After reading so funny a work about the smoking business, it’s hard to look at those Philip Morris commercials in which they brag about donating tons of Kraft foods to war-torn Eastern Europe and not see a sweaty attempt to save face. In fact, I feel so sorry for Philip Morris that I’ve decided to keep up my cigarette habit just to help them out. Having botched another recent spin campaign, they need all the help they can get.
A recent Philip Morris study concluded that in the Czech Republic, the benefits from taxes on cigarettes were greater than the cost of “health care, lost working days and fires caused by cigarettes.” The study further stated that early deaths caused by smoking had “indirect positive effects” such as reducing the government’s expense on elder care. Once word of the study got out, the company was made to apologize for its callousness.
It’s not really wrong, though. On the one hand, I have some friends who are dead and frankly, they’re much cheaper to spend time with than the live ones, who are forever wanting sushi and imported beer. On the other, no one likes to think their lives are measured against the cost of a pension and judged not to be worth it.
The skins game
And you think your job is hard? Imagine the person who had to make this flub sound positive; it would be like standing next to a landfill and having to convince everyone that what they smell is a flower shop. Spin is an art that changes our lives in huge ways, from making us pay premiums for potato skins, which restaurants used to throw away 30 years ago, to making presidential candidates electable. People actually make a living turning trash into treasure that people will buy — or buy into.

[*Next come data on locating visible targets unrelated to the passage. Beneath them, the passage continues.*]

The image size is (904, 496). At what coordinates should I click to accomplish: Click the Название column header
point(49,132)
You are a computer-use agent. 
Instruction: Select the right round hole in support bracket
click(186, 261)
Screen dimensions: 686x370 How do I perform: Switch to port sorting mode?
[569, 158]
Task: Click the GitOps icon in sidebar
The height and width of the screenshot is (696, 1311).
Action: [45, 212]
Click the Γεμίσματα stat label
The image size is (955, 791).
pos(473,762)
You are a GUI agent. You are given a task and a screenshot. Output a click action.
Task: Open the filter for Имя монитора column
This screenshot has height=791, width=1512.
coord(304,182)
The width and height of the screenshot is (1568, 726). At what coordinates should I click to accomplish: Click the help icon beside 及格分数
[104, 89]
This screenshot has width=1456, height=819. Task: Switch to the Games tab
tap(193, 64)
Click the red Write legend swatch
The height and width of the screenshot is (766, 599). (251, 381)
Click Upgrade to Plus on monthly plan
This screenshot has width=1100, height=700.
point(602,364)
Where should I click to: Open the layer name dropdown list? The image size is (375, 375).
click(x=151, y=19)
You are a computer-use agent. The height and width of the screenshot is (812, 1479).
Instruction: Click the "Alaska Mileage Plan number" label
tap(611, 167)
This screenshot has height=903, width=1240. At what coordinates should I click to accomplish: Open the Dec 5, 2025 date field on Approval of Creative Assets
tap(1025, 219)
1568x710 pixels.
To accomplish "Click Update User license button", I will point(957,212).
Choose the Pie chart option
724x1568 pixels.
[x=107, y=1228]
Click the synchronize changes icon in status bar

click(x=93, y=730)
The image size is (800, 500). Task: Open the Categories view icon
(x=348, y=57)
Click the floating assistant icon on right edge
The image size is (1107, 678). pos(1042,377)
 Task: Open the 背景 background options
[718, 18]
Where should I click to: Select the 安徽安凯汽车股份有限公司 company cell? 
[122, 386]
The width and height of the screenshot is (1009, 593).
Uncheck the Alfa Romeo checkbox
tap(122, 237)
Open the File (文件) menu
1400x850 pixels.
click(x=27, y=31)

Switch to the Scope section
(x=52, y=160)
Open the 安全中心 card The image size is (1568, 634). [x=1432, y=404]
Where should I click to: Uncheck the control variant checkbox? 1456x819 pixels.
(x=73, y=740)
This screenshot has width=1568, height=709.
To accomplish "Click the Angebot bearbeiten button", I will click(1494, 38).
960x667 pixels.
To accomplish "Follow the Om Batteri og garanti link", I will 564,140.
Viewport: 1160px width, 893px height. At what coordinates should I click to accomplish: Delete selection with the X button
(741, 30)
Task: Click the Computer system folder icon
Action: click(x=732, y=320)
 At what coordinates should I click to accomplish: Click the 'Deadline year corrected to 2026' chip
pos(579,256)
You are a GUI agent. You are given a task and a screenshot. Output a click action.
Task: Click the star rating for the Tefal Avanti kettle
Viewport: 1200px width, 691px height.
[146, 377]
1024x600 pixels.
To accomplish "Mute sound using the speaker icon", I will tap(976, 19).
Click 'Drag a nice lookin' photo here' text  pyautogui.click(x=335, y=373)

But maybe they’re onto something here. Maybe premature death really is a good thing. The spin of the Philip Morris study played up the advantages to the government of shorter-lived citizens, but helping the government is unlikely to stir any real emotions in anyone. Certainly there are personal advantages to an unexpectedly quick ending. Like these:
· Earlier release from obligation to attend family reunions.
· No more rent.
· As ardent smoker Denis Leary noted, yes, smoking cuts 10 years off your life, “but they’re the ones at the end,” the ones no one wants anyway.
· A quick heart attack will relieve one of years of colostomy bags, walkers and wondering why the kids don’t call. However, it also would deprive one of the evil joy of making those kids take care of you in your forgetful, slow-moving, diaper-wearing stage. While it would be fun to make them suffer, there is compromise in everything.
· If you’re dead, you don’t have to get up and go to work.
· Bills quit arriving in mailbox.
· It definitively proves your discovery that it is impossible to return all of your phone calls, finish that report by Thursday or be concerned with arriving anywhere on time.
· There might be a heaven; you might get to go.
· Exercise is a dim memory. So is taking the car in to the mechanic.
· Funny, but all those worries you had about dating don’t seem like a big deal anymore.
· Casual dress.
OK, so maybe I don’t have such a bright future as a spin doctor. It must be my Brooklyn upbringing and a mother who insisted that people who were happy all the time would eventually be “taken away in the cookie truck.”
Besides, it all seems to smack a little too much of the ending of Monty Python’s Life of Brian, a parody of the life of Jesus, which concluded with a bunch of people hanging on crosses singing a happy song. But there was one line of that song that might benefit the cigarette spinners: “Always look on the bright side of death.”